`int(sin(101x).sin^(99)x)dx` equals

To solve the integral \( \int \sin(101x) \sin^{99}(x) \, dx \), we can follow these steps: ### Step 1: Rewrite the Integral We can express \( \sin(101x) \) as \( \sin(100x + x) \). Using the sine addition formula, we have: \[ \sin(100x + x) = \sin(100x) \cos(x) + \cos(100x) \sin(x) \] Thus, we can rewrite the integral as: \[ \int \sin(101x) \sin^{99}(x) \, dx = \int (\sin(100x) \cos(x) + \cos(100x) \sin(x)) \sin^{99}(x) \, dx \] ### Step 2: Distribute the Integral Now we can distribute the integral: \[ = \int \sin(100x) \cos(x) \sin^{99}(x) \, dx + \int \cos(100x) \sin^{100}(x) \, dx \] ### Step 3: Simplify the Second Integral The second integral can be simplified: \[ \int \cos(100x) \sin^{100}(x) \, dx \] We can use integration by parts for this integral.
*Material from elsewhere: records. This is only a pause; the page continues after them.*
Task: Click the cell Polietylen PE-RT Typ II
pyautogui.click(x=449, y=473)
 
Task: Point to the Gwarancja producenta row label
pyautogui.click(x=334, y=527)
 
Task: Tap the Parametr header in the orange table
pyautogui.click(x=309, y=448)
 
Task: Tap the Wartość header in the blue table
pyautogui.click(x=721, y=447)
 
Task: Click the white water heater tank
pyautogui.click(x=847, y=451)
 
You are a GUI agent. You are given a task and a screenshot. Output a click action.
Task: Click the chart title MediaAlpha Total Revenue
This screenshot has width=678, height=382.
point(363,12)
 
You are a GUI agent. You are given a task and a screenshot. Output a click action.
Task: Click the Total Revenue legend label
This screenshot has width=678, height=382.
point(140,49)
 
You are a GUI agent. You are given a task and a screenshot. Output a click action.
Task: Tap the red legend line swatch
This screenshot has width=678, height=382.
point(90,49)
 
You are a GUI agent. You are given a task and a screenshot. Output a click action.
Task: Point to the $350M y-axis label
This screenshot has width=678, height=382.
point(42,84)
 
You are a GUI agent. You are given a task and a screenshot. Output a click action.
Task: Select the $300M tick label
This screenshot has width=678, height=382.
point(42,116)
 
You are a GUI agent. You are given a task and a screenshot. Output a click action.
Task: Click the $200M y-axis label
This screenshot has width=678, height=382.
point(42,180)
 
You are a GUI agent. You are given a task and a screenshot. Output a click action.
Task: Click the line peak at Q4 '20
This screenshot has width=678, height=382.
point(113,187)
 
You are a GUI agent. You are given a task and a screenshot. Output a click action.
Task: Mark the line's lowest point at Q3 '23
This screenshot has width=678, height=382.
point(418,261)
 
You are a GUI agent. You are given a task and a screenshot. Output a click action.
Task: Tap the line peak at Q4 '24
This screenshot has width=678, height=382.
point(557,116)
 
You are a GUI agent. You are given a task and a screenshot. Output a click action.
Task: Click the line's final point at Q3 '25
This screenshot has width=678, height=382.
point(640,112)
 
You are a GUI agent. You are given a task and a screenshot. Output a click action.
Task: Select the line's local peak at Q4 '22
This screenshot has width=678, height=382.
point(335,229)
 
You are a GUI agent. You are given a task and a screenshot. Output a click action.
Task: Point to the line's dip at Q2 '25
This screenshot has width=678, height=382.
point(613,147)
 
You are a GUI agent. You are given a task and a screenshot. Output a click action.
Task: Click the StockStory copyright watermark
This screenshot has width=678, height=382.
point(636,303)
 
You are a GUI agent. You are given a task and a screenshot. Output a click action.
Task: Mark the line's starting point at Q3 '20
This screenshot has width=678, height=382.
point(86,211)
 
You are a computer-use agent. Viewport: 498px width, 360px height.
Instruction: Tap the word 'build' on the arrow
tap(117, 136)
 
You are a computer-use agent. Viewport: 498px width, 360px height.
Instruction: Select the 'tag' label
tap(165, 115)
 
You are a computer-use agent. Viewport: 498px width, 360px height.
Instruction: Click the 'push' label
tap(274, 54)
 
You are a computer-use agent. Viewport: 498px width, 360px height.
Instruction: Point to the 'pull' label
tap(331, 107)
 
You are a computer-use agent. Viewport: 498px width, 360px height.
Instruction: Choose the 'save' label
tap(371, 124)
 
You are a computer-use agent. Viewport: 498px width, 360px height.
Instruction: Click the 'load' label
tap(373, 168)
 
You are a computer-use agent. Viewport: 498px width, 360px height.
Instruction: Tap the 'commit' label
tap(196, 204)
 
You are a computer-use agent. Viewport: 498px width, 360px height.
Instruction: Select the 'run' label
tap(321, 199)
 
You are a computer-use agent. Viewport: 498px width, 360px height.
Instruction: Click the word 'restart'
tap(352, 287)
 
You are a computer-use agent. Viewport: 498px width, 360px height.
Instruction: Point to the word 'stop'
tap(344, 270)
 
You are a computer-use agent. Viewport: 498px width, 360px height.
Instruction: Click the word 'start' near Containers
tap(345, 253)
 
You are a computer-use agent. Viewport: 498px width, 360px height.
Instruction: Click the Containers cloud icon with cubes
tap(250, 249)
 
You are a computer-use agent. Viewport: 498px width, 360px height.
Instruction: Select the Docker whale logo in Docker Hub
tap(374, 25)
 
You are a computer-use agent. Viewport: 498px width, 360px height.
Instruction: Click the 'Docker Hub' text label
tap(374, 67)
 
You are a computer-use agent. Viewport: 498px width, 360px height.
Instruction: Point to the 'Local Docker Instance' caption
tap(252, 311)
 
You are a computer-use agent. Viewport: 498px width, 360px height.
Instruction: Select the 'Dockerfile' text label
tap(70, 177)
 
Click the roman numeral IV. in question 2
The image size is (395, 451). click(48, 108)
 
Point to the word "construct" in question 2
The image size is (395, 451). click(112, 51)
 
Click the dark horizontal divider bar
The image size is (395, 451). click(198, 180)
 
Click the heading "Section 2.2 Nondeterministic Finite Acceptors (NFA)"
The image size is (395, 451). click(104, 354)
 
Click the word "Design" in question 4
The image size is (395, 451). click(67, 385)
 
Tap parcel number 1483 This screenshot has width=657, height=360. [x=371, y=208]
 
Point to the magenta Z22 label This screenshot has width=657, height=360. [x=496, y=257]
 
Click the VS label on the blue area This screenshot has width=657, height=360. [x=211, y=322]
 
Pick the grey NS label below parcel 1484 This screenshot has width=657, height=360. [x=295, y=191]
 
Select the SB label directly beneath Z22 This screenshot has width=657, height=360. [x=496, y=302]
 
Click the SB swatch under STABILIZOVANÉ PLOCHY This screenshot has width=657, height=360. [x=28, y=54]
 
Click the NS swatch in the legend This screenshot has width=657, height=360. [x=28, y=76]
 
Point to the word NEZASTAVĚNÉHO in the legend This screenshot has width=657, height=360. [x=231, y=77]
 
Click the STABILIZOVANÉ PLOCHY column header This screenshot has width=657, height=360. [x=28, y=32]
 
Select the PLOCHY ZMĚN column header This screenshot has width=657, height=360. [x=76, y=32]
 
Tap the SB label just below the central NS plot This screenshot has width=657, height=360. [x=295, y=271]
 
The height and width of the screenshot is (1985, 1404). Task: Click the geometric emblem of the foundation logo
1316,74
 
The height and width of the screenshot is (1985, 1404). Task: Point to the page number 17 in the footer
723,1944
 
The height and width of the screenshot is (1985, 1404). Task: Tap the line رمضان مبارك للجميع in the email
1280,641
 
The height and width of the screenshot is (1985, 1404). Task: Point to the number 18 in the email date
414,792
Let: - \( u = \sin^{100}(x) \) - \( dv = \cos(100x) \, dx \) Then we differentiate and integrate: - \( du = 100 \sin^{99}(x) \cos(x) \, dx \) - \( v = \frac{1}{100} \sin(100x) \) ### Step 4: Apply Integration by Parts Now we apply the integration by parts formula: \[ \int u \, dv = uv - \int v \, du \] Substituting in our values: \[ = \frac{1}{100} \sin^{100}(x) \sin(100x) - \int \frac{1}{100} \sin(100x) (100 \sin^{99}(x) \cos(x)) \, dx \] This simplifies to: \[ = \frac{1}{100} \sin^{100}(x) \sin(100x) - \int \sin(100x) \sin^{99}(x) \cos(x) \, dx \] ### Step 5: Combine the Integrals Now we can combine the integrals: \[ \int \sin(100x) \sin^{99}(x) \cos(x) \, dx + \int \sin(100x) \sin^{99}(x) \cos(x) \, dx = \frac{1}{100} \sin^{100}(x) \sin(100x) \] This gives us: \[ 2 \int \sin(100x) \sin^{99}(x) \cos(x) \, dx = \frac{1}{100} \sin^{100}(x) \sin(100x) \] Thus: \[ \int \sin(100x) \sin^{99}(x) \cos(x) \, dx = \frac{1}{200} \sin^{100}(x) \sin(100x) \] ### Step 6: Final Result Finally, we can write the result of the original integral: \[ \int \sin(101x) \sin^{99}(x) \, dx = \frac{1}{200} \sin^{100}(x) \sin(100x) + C \] where \( C \) is the constant of integration.